Tim Tim - 26 days ago 14
HTML Question

Parsing link from table with PHP

I'm using the following code to parse table elements from the Australian Securities Exchange:

<?php

$dom = new DOMDocument();


//load the html
$html = $dom->loadHTMLFile("http://www.asx.com.au/asx/statistics/prevBusDayAnns.do");

//discard white space
$dom->preserveWhiteSpace = false;

//the table by its tag name
$tables = $dom->getElementsByTagName('table');

//get all rows from the table
$rows = $tables->item(0)->getElementsByTagName('tr');
// get each column by tag name
$cols = $rows->item(0)->getElementsByTagName('th');
$row_headers = NULL;
foreach ($cols as $node) {
//print $node->nodeValue."\n";
$row_headers[] = $node->nodeValue;
}

$table = array();
//get all rows from the table
$rows = $tables->item(0)->getElementsByTagName('tr');

foreach ($rows as $row)
{
// get each column by tag name

$cols = $row->getElementsByTagName('td');

$companysymbol = $cols->item(0)->nodeValue;
$pubtime = $cols->item(1)->nodeValue;
$newstitle = $cols->item(3)->nodeValue;

$row = array();

echo $companysymbol . '<br>';
echo $pubtime . '<br>';
echo $newstitle . '<br><br>';

}

?>


The code is working fine, but in addition to echo the $companysymbol, $pubtime and $newstitle I would like to echo the link (PDF link) inside the table.
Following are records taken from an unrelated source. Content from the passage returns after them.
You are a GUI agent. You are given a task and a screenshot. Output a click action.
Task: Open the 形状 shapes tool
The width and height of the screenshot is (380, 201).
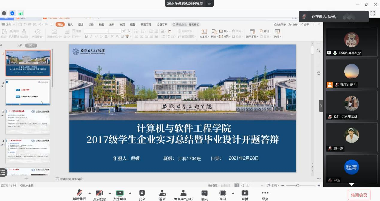[213, 37]
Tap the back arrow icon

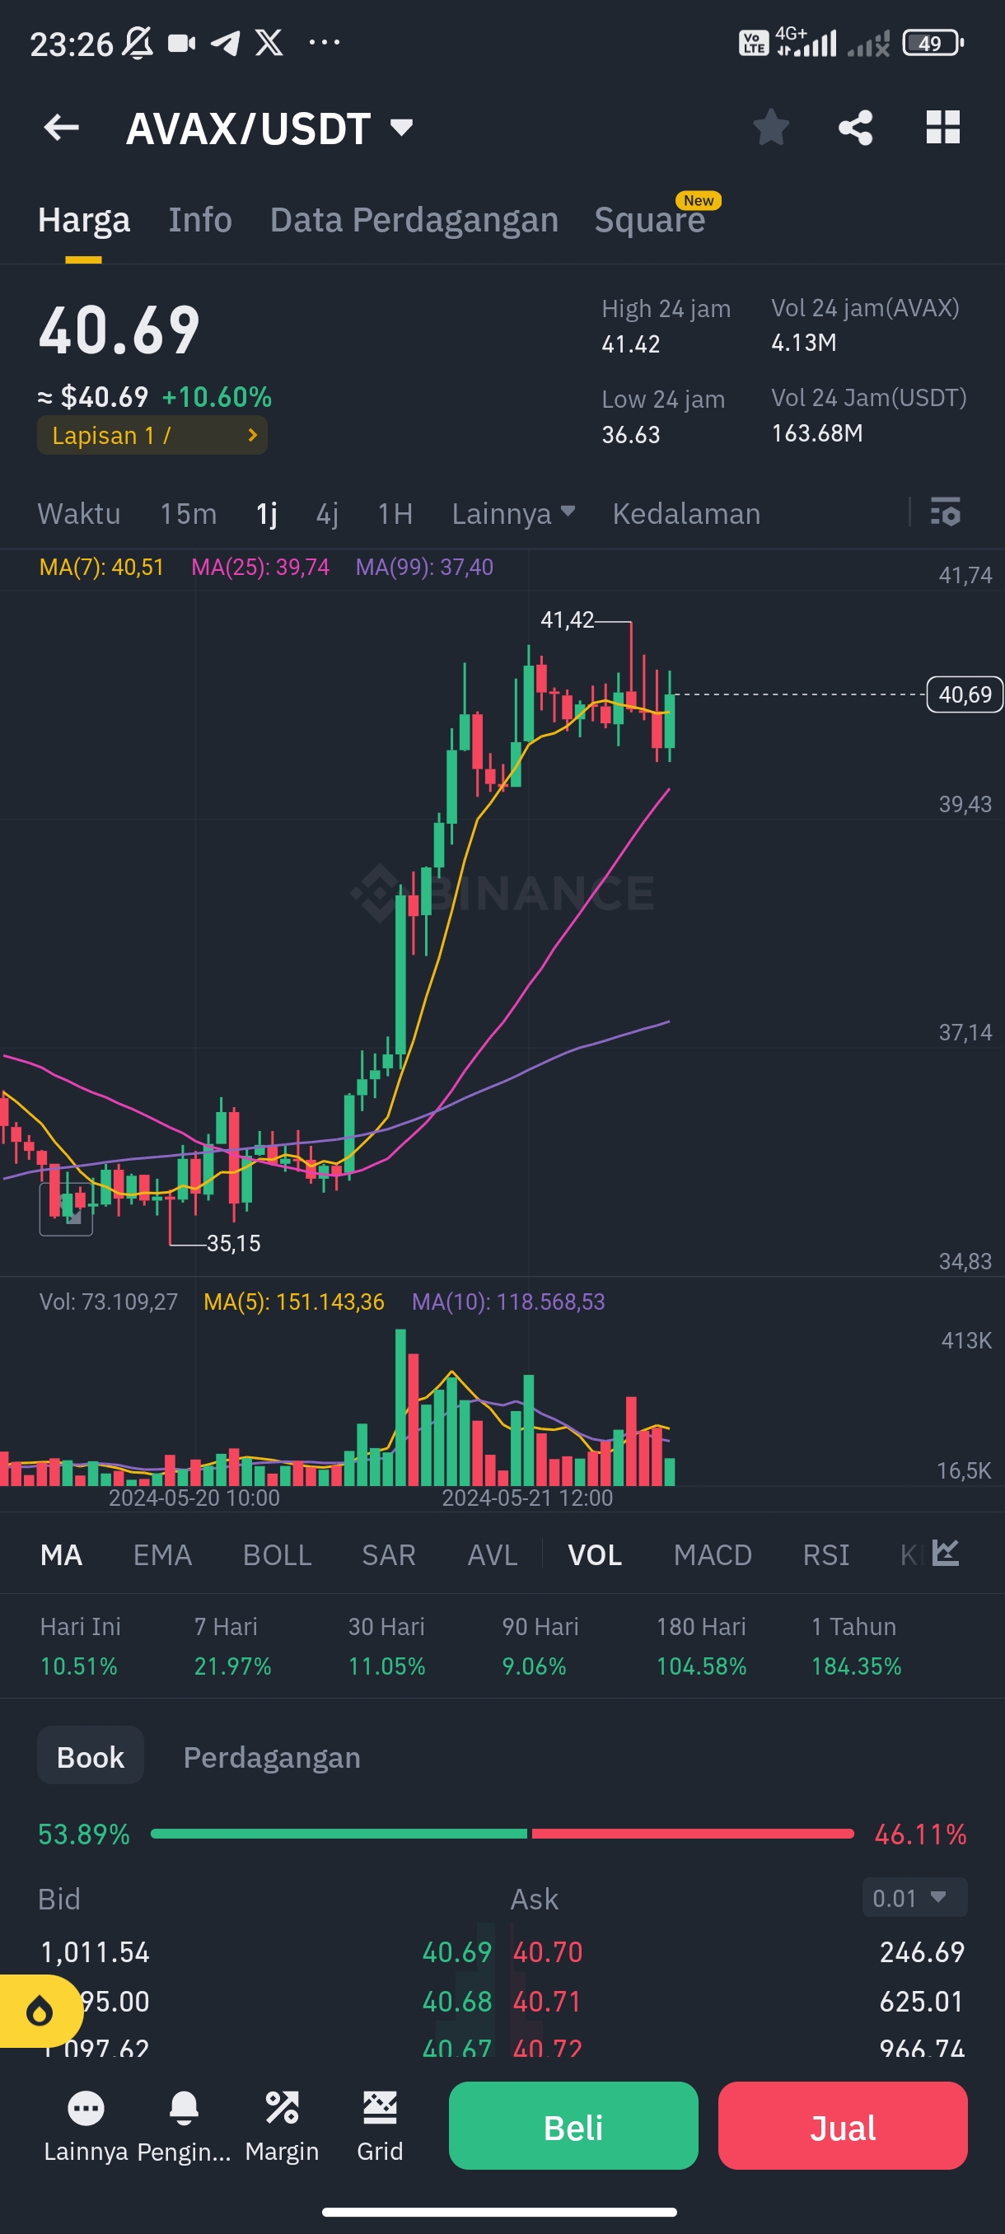coord(62,127)
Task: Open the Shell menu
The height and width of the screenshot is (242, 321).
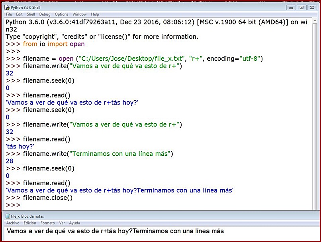Action: click(x=31, y=14)
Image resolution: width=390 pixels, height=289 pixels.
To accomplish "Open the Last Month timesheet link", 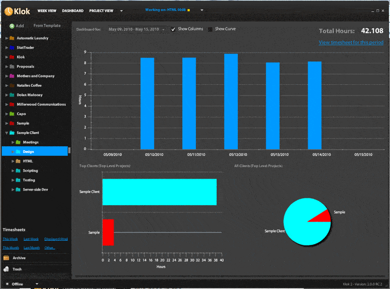I will (32, 248).
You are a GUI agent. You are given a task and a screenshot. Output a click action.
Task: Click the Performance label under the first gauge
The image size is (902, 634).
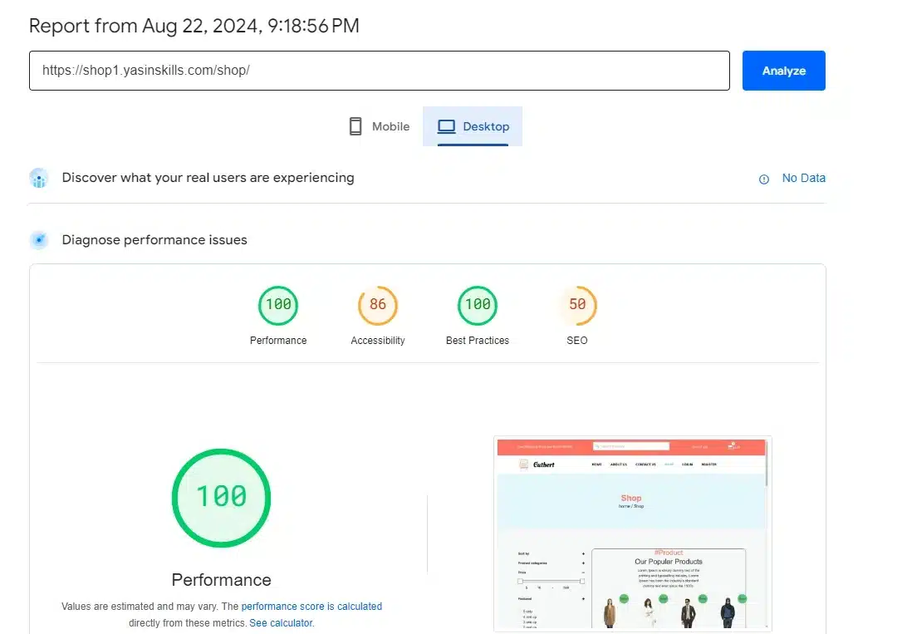click(278, 341)

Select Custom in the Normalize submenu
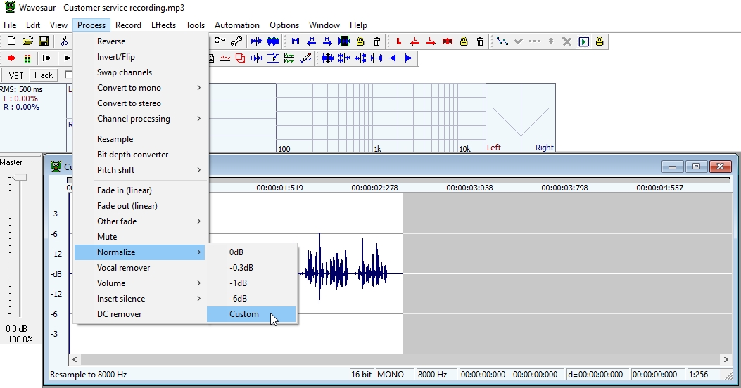point(244,314)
Can someone tell me how?

Thanks in advance for your help!!

mx0 mx0
Answer

You need to get the href attribute, and then recreate link.

(...)
$pdflink = $cols->item(5)->nodeType === XML_ELEMENT_NODE ? $cols->item(5)->getElementsByTagName('a')->item(0)->getAttribute('href') : '';
(...)
echo "<a href='http://www.asx.com.au$pdflink'>pdf</a>".'<br>';

This will create clickable link to pdf.